▶ **Exercise description**
Can you repeat word for word the lines of the material below, from the line with "Select the Hem" up to and including the line with "Looking at the screenshot, I should coord(732,67)."?

Begin Exercise inputs

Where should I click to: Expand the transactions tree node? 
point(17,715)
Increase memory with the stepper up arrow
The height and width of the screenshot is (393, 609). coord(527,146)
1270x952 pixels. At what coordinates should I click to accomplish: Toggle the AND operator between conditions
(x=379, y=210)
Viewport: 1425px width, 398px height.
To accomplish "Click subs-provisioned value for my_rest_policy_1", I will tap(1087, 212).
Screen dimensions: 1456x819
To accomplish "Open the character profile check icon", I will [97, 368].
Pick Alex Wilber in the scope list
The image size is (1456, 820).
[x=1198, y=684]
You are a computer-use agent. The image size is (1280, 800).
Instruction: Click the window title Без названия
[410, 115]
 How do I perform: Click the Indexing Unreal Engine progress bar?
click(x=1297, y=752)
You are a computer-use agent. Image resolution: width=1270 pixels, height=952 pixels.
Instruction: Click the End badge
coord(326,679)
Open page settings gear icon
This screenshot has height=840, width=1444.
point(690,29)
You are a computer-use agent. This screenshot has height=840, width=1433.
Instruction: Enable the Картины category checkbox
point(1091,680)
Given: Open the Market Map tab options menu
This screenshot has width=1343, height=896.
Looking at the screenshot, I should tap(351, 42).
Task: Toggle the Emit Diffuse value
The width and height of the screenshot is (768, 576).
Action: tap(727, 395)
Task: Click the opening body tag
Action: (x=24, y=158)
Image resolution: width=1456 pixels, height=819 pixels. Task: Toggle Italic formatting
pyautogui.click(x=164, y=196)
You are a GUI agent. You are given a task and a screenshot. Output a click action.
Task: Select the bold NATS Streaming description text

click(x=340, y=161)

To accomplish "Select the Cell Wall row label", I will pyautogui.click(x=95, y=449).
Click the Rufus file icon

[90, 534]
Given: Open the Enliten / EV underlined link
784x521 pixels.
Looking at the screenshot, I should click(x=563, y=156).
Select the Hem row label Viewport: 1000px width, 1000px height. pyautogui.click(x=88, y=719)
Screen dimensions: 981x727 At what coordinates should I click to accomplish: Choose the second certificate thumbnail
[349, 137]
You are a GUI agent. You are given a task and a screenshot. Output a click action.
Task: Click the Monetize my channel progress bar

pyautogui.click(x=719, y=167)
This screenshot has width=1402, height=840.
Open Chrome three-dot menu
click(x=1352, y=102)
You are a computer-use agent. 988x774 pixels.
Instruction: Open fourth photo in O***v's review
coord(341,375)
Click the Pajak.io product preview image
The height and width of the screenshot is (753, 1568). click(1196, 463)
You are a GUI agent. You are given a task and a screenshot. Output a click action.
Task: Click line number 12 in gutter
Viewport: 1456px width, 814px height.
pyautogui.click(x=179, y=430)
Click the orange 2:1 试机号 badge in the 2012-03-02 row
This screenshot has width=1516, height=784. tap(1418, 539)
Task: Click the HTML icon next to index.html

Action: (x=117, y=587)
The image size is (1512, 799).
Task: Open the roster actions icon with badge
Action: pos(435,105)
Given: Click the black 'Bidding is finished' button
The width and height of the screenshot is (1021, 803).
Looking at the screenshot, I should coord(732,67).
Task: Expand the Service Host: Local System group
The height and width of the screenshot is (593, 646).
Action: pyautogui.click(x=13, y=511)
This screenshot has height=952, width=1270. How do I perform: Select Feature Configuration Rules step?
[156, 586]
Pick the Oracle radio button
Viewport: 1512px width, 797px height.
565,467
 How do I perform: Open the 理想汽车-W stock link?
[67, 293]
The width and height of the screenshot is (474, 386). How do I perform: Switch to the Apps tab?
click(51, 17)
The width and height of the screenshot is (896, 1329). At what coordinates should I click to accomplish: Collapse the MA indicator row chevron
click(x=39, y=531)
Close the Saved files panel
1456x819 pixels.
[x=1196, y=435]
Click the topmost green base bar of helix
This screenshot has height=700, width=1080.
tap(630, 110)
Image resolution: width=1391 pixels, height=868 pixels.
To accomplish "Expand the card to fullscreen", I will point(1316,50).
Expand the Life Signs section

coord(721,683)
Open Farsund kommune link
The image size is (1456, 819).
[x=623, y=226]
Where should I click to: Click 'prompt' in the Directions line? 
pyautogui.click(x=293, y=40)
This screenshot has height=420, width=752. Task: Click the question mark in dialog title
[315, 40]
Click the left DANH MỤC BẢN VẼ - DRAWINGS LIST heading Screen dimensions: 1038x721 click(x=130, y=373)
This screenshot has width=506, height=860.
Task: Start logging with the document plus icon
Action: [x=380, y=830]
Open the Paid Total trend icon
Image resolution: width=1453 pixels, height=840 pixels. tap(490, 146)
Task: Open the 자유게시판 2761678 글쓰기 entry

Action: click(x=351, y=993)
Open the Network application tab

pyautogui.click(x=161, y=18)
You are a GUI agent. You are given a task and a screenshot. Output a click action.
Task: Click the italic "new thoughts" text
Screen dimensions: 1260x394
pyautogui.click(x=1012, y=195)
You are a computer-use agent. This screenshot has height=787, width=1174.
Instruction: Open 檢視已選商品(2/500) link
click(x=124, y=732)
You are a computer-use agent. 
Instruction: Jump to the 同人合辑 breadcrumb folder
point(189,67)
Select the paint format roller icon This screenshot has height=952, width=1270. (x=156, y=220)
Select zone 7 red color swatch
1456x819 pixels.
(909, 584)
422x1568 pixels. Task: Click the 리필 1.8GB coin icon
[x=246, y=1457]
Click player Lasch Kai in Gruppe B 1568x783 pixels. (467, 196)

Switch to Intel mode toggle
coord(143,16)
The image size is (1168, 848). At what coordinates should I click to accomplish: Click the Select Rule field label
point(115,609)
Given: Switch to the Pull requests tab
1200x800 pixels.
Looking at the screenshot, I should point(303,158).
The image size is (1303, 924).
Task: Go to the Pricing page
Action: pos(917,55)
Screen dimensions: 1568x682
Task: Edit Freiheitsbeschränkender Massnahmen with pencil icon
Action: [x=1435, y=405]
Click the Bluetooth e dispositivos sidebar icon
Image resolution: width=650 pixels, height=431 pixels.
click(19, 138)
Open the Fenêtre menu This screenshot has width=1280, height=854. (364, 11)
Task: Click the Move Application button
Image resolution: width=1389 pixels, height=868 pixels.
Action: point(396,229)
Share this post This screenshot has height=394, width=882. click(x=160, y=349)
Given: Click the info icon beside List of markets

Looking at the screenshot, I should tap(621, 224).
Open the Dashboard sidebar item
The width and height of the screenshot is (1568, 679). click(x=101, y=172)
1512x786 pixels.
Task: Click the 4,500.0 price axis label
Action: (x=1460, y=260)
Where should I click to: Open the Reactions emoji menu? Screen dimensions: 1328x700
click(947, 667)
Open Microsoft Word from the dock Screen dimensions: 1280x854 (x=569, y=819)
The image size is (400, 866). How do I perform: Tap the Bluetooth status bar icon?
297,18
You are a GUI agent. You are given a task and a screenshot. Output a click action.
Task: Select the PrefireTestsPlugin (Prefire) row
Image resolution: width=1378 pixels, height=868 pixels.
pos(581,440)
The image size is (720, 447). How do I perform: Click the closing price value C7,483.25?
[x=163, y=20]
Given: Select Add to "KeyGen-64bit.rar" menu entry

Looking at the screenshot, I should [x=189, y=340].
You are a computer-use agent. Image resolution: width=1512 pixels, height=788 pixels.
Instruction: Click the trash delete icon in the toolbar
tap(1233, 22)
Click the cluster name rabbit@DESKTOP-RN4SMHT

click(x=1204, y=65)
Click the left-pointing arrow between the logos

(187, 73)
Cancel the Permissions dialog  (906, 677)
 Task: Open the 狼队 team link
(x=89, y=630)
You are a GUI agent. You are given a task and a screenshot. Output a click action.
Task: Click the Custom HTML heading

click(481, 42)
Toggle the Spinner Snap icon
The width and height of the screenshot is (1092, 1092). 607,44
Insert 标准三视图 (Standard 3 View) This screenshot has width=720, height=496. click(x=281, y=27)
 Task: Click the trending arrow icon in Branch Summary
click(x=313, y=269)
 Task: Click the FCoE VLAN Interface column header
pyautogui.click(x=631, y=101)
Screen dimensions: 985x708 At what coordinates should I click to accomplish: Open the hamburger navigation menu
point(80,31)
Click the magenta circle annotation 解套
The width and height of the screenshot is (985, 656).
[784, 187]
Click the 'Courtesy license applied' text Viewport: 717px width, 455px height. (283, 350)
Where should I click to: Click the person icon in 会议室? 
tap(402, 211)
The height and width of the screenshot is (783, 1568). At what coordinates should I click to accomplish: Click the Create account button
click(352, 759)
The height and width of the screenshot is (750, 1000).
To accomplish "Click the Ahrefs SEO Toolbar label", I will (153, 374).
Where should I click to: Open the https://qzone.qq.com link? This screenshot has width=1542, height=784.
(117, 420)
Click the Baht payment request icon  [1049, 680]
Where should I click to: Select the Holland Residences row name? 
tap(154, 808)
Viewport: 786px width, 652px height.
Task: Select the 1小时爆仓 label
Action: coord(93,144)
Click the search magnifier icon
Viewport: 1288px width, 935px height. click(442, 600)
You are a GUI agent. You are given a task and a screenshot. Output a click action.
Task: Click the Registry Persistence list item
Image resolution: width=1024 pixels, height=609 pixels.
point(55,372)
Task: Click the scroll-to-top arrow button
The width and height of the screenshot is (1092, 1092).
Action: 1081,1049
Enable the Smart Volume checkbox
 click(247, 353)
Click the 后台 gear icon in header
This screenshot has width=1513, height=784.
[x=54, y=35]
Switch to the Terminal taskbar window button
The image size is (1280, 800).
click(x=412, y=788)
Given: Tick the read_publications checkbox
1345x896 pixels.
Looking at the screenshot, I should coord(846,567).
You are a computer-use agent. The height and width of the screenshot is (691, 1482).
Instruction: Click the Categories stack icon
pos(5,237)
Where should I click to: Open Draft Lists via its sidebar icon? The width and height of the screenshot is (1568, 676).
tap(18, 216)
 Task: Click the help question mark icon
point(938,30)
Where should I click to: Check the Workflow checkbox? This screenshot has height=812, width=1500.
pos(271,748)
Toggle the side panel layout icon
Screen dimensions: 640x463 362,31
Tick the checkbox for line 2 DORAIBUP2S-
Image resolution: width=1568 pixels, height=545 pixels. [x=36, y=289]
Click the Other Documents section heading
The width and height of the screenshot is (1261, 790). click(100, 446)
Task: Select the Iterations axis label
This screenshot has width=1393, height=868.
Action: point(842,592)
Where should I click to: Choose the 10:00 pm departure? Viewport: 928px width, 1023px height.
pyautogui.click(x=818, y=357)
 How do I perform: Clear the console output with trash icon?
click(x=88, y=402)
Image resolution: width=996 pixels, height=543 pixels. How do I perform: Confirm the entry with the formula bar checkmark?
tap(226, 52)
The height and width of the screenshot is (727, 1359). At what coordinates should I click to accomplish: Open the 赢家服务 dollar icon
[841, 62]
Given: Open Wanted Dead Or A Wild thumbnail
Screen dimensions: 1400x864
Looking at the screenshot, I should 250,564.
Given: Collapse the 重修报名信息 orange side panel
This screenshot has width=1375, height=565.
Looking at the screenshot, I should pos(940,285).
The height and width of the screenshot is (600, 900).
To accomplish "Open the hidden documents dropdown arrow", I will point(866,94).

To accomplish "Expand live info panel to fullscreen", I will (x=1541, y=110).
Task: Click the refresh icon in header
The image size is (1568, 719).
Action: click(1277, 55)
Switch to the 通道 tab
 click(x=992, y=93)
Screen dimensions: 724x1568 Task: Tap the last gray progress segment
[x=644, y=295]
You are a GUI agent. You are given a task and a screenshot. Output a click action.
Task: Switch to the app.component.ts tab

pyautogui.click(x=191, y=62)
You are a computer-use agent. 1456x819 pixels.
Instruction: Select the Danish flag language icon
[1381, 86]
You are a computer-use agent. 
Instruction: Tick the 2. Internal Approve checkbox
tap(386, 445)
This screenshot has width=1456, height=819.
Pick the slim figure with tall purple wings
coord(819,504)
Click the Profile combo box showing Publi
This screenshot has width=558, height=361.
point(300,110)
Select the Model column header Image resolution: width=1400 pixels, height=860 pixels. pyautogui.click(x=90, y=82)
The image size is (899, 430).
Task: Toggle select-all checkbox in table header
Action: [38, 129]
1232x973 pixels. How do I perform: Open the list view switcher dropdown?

End Exercise inputs

▶ **Task solution**
Select the Hem row label Viewport: 1000px width, 1000px height. pyautogui.click(x=88, y=719)
Screen dimensions: 981x727 At what coordinates should I click to accomplish: Choose the second certificate thumbnail
[349, 137]
You are a GUI agent. You are given a task and a screenshot. Output a click action.
Task: Click the Monetize my channel progress bar

pyautogui.click(x=719, y=167)
This screenshot has width=1402, height=840.
Open Chrome three-dot menu
click(x=1352, y=102)
You are a computer-use agent. 988x774 pixels.
Instruction: Open fourth photo in O***v's review
coord(341,375)
Click the Pajak.io product preview image
The height and width of the screenshot is (753, 1568). click(1196, 463)
You are a GUI agent. You are given a task and a screenshot. Output a click action.
Task: Click line number 12 in gutter
Viewport: 1456px width, 814px height.
pyautogui.click(x=179, y=430)
Click the orange 2:1 试机号 badge in the 2012-03-02 row
This screenshot has width=1516, height=784. tap(1418, 539)
Task: Click the HTML icon next to index.html

Action: (x=117, y=587)
The image size is (1512, 799).
Task: Open the roster actions icon with badge
Action: pos(435,105)
Given: Click the black 'Bidding is finished' button
The width and height of the screenshot is (1021, 803).
Looking at the screenshot, I should coord(732,67).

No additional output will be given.